● Documento fuente
Después del fantástico
post de ND relacionando con ojo de lince a Galdós y a Kafka,
centrándose en esa parte de Doña Perfecta que trata de la
incomprensión entre los hombres, me ha apetecido seguir un poco en
esa línea y, aprovechando que este mes se conmemora el centenario de
Albert Camus, voy a hablar de lo mucho que me ha recordado Doña
Perfecta a Los Justos desde el punto de vista de la denuncia de
cualquier tipo de violencia.
No resulta sorprendente
que ciertos sentimientos humanos, como el odio y el ansia de
justicia, sean tan universales que acerquen más de lo que a primera
vista pueda parecer a un pueblo de la Castilla más profunda y a la
Rusia zarista, tampoco nos resulta extraño a nadie que los extremos
se acaben tocando cuando se ha decidido de manera firme que el fin
debe justificar los medios. Así, nos encontramos con dos grupos de
conspiradores que hacen de su vida una herramienta para conseguir lo
que para ellos es un ideal de justicia.

● Datos proporcionados
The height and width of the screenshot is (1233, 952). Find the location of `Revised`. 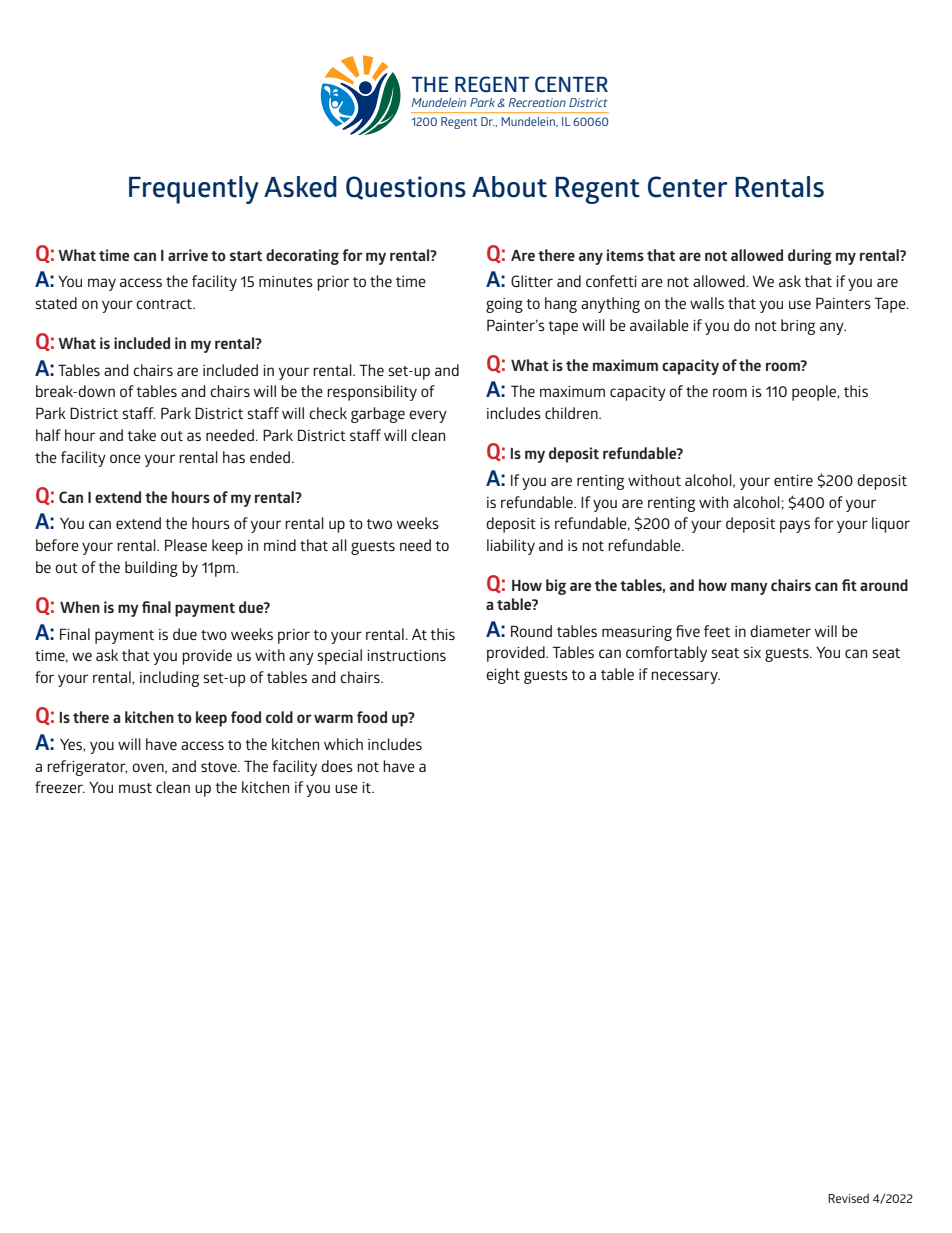

Revised is located at coordinates (848, 1198).
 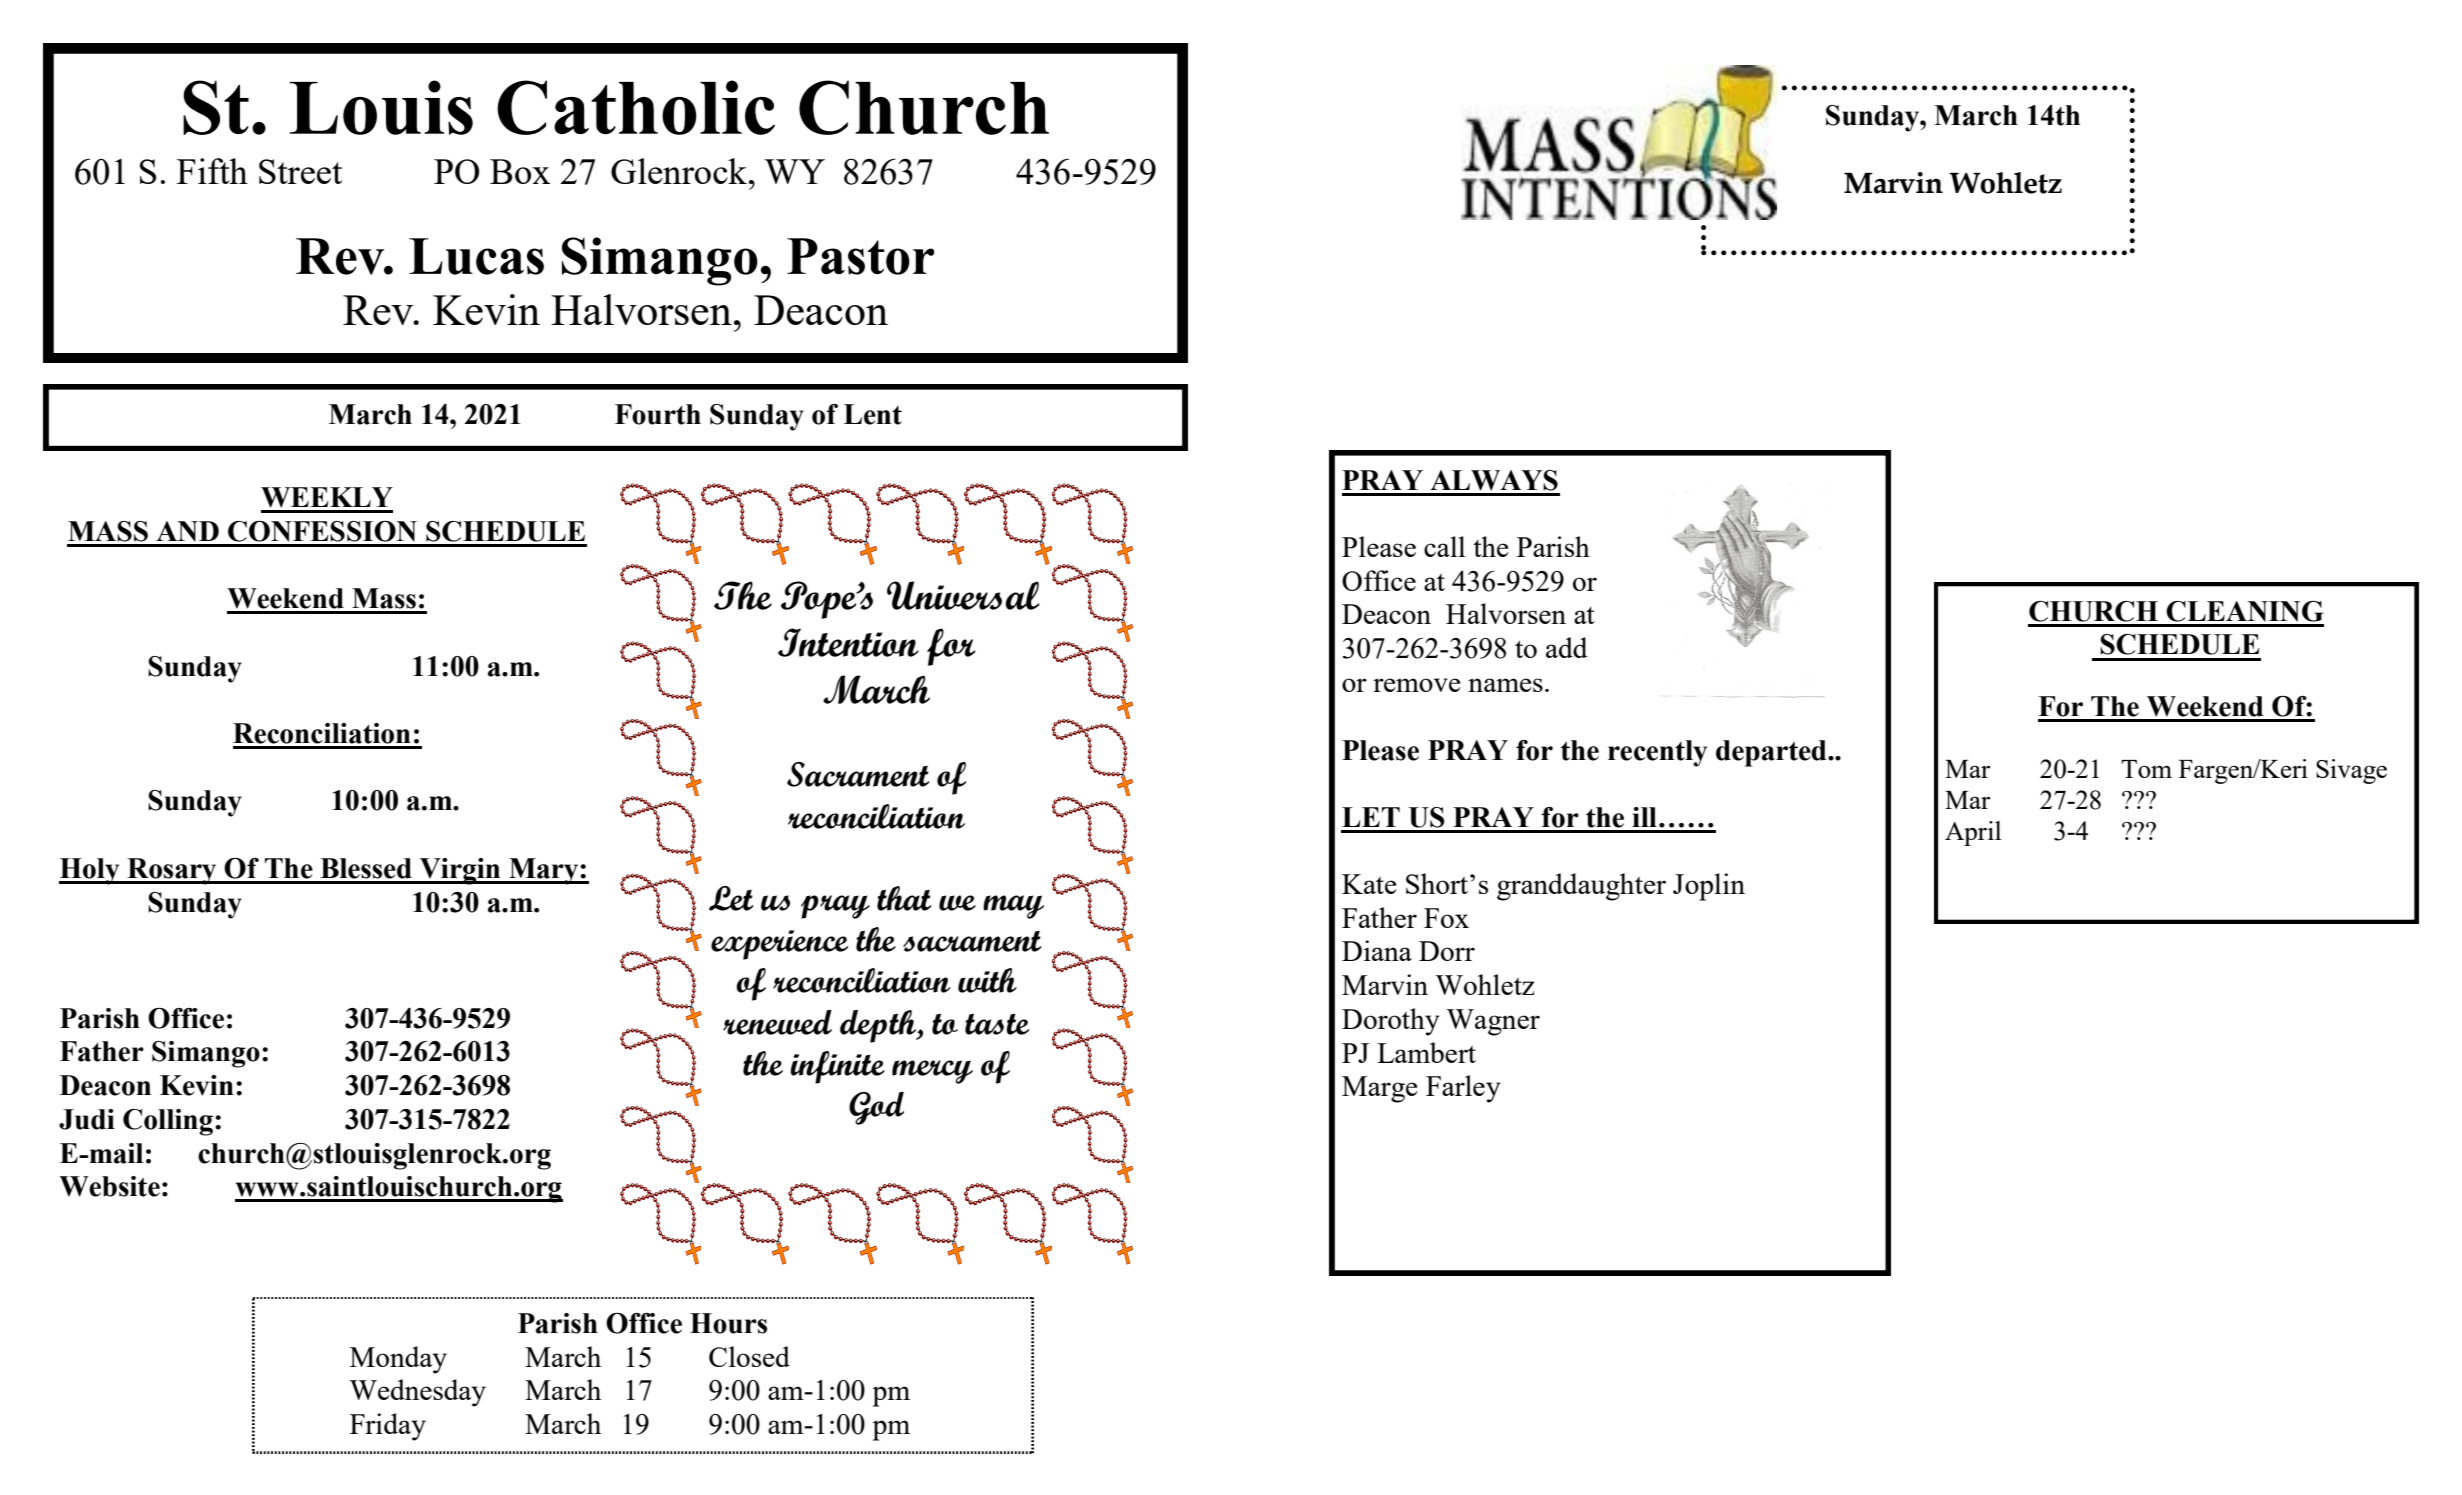 What do you see at coordinates (300, 171) in the screenshot?
I see `Street` at bounding box center [300, 171].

● Lista de tareas
[1] Enumera los autores de obras literarias que se nombran en el artículo sobre Doña Perfecta y Los Justos.
[2] Prosigue el artículo sobre Doña Perfecta y Los Justos a partir del punto en que termina.

● Respuestas
[1] Galdós, Kafka y Albert Camus.

[2]
Si en Doña perfecta
vemos a un grupo de personas profundamente reaccionarias, que están
profundamente convencidas de que su mundo no debe cambiar, en Los
Justos nos encontramos con todo lo contrario, un grupo terrorista
revolucionario convencido de que el mundo debe ser diferente, y en
ambos casos vemos como en aras de lo que ellos consideran que es
justo y bueno se llegan a autoproclamar jueces de la sociedad. Sin
embargo, la realidad es que son dos caras de la misma moneda, porque
nadie les podría nunca convencer de que sus motivos están
equivocados, de que en el fondo de sus actos lo que reside es la
maldad. Tanto que algunos de los personajes de ambos libros sólo van
a encontrar liberación en el castigo y en el remordimiento.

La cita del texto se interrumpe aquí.